___ MATERIAL FOR THE TASK
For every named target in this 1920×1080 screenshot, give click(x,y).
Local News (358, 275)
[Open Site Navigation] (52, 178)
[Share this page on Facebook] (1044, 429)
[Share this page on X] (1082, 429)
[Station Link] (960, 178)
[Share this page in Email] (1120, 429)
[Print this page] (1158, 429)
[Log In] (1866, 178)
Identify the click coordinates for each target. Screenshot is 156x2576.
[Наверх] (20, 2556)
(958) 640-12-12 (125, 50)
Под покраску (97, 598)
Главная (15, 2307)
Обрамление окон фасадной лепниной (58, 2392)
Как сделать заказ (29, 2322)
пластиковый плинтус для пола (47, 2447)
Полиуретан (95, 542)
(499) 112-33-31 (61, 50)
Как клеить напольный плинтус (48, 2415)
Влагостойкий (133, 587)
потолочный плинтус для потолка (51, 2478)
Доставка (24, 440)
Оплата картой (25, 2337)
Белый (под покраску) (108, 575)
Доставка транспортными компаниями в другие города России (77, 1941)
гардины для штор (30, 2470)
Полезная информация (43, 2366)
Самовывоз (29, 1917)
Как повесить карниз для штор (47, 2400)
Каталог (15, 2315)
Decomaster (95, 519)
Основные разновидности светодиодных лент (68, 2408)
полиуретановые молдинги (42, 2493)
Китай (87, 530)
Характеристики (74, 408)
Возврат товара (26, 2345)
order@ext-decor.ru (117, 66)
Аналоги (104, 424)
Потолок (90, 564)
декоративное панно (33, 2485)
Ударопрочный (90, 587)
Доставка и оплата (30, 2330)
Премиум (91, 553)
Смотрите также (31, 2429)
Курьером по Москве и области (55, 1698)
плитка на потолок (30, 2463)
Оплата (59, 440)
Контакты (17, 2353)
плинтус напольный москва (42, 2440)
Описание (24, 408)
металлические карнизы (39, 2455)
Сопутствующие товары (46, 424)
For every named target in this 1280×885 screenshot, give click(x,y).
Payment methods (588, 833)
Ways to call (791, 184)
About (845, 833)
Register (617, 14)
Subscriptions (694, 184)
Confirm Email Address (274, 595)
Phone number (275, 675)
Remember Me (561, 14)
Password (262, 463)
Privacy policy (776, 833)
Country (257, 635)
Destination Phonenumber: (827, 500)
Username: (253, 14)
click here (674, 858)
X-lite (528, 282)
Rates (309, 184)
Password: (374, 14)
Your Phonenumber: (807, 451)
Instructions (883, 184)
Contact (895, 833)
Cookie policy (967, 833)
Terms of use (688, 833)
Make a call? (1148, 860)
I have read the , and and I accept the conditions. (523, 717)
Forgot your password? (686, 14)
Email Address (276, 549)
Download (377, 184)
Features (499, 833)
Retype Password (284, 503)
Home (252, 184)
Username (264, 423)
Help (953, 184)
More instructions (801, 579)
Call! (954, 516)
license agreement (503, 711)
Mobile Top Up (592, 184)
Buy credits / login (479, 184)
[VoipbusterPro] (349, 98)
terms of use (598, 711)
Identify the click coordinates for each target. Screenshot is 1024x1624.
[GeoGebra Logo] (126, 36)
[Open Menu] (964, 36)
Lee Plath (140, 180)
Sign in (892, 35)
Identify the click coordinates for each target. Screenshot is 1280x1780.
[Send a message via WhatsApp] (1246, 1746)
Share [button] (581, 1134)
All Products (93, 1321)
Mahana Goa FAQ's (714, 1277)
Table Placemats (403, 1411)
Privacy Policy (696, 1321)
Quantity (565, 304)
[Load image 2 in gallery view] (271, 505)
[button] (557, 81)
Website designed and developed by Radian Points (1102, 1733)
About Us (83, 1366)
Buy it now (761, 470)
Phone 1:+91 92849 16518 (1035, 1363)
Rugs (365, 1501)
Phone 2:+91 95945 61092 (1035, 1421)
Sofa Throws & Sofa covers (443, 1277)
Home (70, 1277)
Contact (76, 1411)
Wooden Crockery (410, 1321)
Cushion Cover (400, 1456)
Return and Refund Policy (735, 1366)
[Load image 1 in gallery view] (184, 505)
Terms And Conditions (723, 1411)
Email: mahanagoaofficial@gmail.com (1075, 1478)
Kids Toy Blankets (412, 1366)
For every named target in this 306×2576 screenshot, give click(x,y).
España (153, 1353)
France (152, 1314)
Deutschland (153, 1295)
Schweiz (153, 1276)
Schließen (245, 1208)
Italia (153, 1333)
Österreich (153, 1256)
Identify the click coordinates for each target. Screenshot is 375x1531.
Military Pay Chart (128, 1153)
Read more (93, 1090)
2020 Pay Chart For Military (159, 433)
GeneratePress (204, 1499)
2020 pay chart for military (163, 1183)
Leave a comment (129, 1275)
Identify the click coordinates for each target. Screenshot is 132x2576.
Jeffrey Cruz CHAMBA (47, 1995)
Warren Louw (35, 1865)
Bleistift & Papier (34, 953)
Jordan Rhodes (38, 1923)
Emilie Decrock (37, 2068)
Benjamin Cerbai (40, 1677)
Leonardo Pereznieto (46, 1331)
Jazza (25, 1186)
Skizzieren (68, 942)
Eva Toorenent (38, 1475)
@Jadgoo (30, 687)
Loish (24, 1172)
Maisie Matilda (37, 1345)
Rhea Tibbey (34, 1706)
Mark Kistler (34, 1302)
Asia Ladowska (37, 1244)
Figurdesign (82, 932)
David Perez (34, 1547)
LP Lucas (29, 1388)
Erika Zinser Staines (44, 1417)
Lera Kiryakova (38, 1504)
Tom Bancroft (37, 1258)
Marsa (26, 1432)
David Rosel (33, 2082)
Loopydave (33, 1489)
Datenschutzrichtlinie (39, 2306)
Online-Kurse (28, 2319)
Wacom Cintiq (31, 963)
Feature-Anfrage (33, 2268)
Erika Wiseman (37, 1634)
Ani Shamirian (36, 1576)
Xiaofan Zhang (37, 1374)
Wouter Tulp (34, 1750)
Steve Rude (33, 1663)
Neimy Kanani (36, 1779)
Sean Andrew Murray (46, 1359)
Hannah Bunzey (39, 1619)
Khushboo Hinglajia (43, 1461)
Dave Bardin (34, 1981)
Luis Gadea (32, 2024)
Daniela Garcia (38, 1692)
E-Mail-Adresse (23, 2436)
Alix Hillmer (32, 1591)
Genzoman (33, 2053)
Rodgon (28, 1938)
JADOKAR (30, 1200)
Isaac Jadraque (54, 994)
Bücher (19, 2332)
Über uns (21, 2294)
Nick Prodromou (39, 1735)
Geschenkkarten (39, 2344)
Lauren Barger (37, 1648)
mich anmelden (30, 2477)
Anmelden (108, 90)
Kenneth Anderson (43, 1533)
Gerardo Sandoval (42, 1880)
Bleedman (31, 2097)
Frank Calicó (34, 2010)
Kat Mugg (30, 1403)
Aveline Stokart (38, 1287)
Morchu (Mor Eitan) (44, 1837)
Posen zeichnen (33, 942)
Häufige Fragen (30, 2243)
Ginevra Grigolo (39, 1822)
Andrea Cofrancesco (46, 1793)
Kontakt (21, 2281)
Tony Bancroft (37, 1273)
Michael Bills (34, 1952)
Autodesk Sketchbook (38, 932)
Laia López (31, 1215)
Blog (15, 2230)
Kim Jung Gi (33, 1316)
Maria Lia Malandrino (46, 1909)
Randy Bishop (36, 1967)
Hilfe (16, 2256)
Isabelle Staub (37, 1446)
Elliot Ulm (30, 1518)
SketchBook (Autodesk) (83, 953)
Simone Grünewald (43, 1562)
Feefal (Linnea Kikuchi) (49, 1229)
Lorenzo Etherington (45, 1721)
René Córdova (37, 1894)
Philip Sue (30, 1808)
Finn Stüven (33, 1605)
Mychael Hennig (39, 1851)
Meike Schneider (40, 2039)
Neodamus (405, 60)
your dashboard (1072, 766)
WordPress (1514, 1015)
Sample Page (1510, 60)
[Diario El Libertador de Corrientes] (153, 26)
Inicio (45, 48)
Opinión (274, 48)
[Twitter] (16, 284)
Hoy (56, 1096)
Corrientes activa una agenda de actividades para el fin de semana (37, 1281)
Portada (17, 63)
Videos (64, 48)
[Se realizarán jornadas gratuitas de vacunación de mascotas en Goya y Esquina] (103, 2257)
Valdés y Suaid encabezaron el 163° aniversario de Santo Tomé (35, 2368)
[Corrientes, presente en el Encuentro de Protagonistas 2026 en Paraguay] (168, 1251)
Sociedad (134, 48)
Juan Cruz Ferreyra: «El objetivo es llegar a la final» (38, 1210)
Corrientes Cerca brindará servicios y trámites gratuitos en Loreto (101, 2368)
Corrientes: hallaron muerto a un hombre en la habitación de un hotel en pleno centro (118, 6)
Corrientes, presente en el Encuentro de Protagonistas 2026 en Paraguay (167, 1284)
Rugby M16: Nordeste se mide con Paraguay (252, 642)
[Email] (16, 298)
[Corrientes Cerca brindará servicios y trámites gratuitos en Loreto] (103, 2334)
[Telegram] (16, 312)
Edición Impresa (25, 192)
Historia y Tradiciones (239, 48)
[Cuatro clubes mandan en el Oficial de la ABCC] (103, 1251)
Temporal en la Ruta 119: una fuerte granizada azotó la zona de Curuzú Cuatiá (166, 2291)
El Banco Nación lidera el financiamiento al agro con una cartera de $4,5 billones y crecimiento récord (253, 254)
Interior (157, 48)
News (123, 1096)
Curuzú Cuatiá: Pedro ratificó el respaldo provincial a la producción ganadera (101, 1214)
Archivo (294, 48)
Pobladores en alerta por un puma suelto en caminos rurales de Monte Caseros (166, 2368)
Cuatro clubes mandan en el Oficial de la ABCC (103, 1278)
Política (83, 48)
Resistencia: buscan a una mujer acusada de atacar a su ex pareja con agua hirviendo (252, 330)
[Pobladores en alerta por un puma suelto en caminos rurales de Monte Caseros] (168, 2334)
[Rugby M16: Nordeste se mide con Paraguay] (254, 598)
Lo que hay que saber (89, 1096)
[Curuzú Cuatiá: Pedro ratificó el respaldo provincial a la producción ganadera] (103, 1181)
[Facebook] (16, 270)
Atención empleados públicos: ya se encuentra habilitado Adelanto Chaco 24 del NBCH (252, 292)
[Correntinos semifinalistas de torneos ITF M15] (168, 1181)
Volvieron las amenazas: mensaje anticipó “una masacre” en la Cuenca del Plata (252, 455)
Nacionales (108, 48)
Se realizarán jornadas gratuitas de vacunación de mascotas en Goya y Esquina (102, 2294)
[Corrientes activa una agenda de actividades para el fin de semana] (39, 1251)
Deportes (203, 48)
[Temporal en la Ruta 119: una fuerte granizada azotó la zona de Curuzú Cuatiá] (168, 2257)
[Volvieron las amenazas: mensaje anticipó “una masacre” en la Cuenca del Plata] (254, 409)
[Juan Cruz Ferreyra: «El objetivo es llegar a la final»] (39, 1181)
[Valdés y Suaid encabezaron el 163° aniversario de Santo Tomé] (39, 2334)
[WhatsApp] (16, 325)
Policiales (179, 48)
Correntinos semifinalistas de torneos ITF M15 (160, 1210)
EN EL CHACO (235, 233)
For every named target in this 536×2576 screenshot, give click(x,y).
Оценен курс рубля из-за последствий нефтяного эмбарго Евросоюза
______
> WORK ORDER:
Look through the data above. Copy every line with the string "click" in it.

> TASK ANSWER:
For every named target in this 1920×1080 screenshot, give click(x,y).
Identify the click coordinates for each target. Screenshot is 156x2576.
For every named target in this 1280×885 screenshot, give click(x,y).
click here (674, 858)
Identify the click coordinates for each target. Screenshot is 1024x1624.
Identify the click coordinates for each target. Screenshot is 1280x1780.
For every named target in this 306×2576 screenshot, give click(x,y).
Identify the click coordinates for each target. Screenshot is 375x1531.
Identify the click coordinates for each target. Screenshot is 132x2576.
For every named target in this 536×2576 screenshot, give click(x,y).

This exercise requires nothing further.